TUE 26 APRIL, 2022-theGBJournal| The situation is particularly stark in six areas of Somalia, where famine is likely if rains fail this season, if food prices continue to rise and if humanitarian assistance is not scaled up to reach the most vulnerable populations.
The pledges were made at a high-level round table in Geneva, co-hosted by the United Nations Office for the Coordination of Humanitarian Affairs (OCHA) and the EU’s Civil Protection and Humanitarian Aid Operations (ECHO), and with the participation of senior representatives from the Governments of Somalia, Kenya and Ethiopia.
Humanitarians have called for $1.4 billion for humanitarian response and protection for drought-affected people across the Horn of Africa.
With the funds pledged today, humanitarian agencies will provide urgent food, nutrition, cash and health assistance, as well as fodder and medicines to keep livestock alive.
Today’s round table was held as the Horn of Africa faces a fourth consecutive poor rainy season, which is already causing acute hunger and malnutrition, mass displacement, disease outbreaks and heightened protection risks for millions of people.
Already 1 million people have left their homes due to a lack of water or pasture, and at least 3 million livestock have died.
Drought across the Horn of Africa comes on top of conflict in Somalia and Ethiopia; two years of pandemic-related socioeconomic stress; and a prolonged desert locust crisis. The region is also now grappling with the impacts of the conflict in Ukraine, which is driving up the price of basic foods and other necessities, such as fuel and fertilizers.
UN humanitarian chief Martin Griffiths said: “Once again, vulnerable people across the Horn of Africa are falling victim to the cruelty of acute hunger and potential famine in a crisis that is not of their own making. We must all step up and show the people of this region that we are here to help alleviate their suffering and that there is no place for famine in the twenty-first century.”
The EU Commissioner for Crisis Management, Janez Lenarčič, said: “The humanitarian consequences of the historical drought affecting the Horn of Africa are dramatic. Between 15 and 16 million people are already affected by the drought and in need of life-saving assistance. In addition, the dependency on Ukrainian and Russian imports is already impacting food availability and affordability in the region. The time to act is now.”
In Somalia, more than 6 million people are acutely food insecure, 81,000 of them at catastrophic levels, while 1.4 million children are acutely malnourished. Ninety per cent of Somalia’s districts are affected by drought and up to 90 per cent of its water sources are drying up, including the Shabelle and Juba Rivers, which are at historic lows. Since early 2021 drought has uprooted 759,400 people, half a million of them in the first three months of this year.
In Kenya, an estimated 3.5 million people — or close to a quarter of the population in the Arid and Semi-Arid Lands of north and east Kenya — are acutely food insecure. For children under age 5 in Mandera, general acute malnutrition levels are over 34 per cent and severe acute malnutrition levels at 7.9 per cent, far surpassing emergency thresholds. Intercommunal tensions over access to water and pasture are rising as herders and residents are forced to travel, encroaching on each other’s territory.
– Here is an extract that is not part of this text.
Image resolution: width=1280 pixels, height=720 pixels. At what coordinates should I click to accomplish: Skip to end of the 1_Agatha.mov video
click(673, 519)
In Ethiopia, up to 6.5 million people are acutely food insecure in the Oromia, Southern Nations, Nationalities and Peoples’, Southwest and Somali regions, while 1.5 million livestock have died, destroying people’s livelihoods. At least 286,000 people in the Somali and Oromia regions have migrated in search of water, pasture or assistance. Other people, often the elderly or sick, are often unable to travel. The drought is causing severe water shortages and food insecurity, eroding children’s nutritional status, and exposing women and girls to gender-based violence due to displacement and having to travel further for water.